Yunsheng Lin <linyunsheng@xxxxxxxxxx> writes:
So I really don't see a way for this race to happen with correct usage
of the page_pool and NAPI APIs, which means there's no reason to make
the change you are proposing here.
I looked at one driver setting pp->napi, it seems the bnxt driver doesn't
seems to call page_pool_disable_direct_recycling() when unloading, see
bnxt_half_close_nic(), page_pool_disable_direct_recycling() seems to be
only called for the new queue_mgmt API:
/* rtnl_lock held, this call can only be made after a previous successful
* call to bnxt_half_open_nic().
*/
void bnxt_half_close_nic(struct bnxt *bp)
{
bnxt_hwrm_resource_free(bp, false, true);
bnxt_del_napi(bp); *----call napi del and rcu sync----*
bnxt_free_skbs(bp);
bnxt_free_mem(bp, true); *------call page_pool_destroy()----*
clear_bit(BNXT_STATE_HALF_OPEN, &bp->state);
}
Even if there is a page_pool_disable_direct_recycling() called between
bnxt_del_napi() and bnxt_free_mem(), the timing window still exist as
rcu sync need to be called after page_pool_disable_direct_recycling(),
it seems some refactor is needed for bnxt driver to reuse the rcu sync
from the NAPI API, in order to avoid calling the rcu sync for
page_pool_destroy().
Well, I would consider that usage buggy.

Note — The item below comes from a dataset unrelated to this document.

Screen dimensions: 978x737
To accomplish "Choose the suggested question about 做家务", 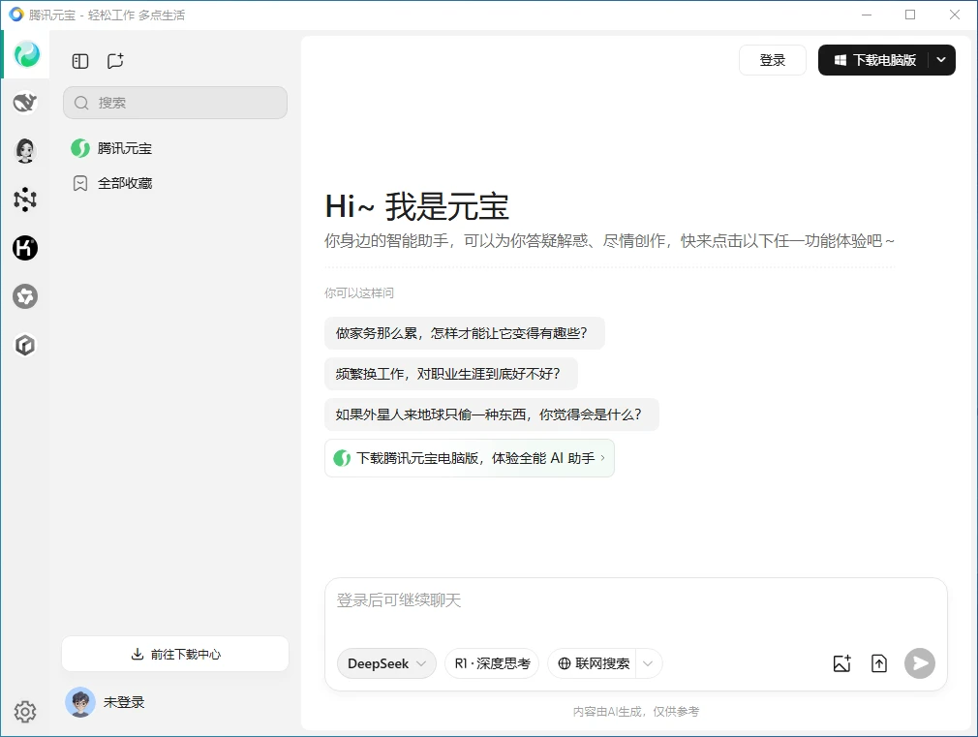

A page pool object is created
with a reference to the napi struct; so the page pool should also be
destroyed (clearing its reference) before the napi memory is freed. I
guess this is not really documented anywhere, but it's pretty standard
practice to free objects in the opposite order of their creation.
So no, I don't think this is something that should be fixed on the page
pool side (and certainly not by adding another synchronize_rcu() call
per queue!); rather, we should fix the drivers that get this wrong (and
probably document the requirement a bit better).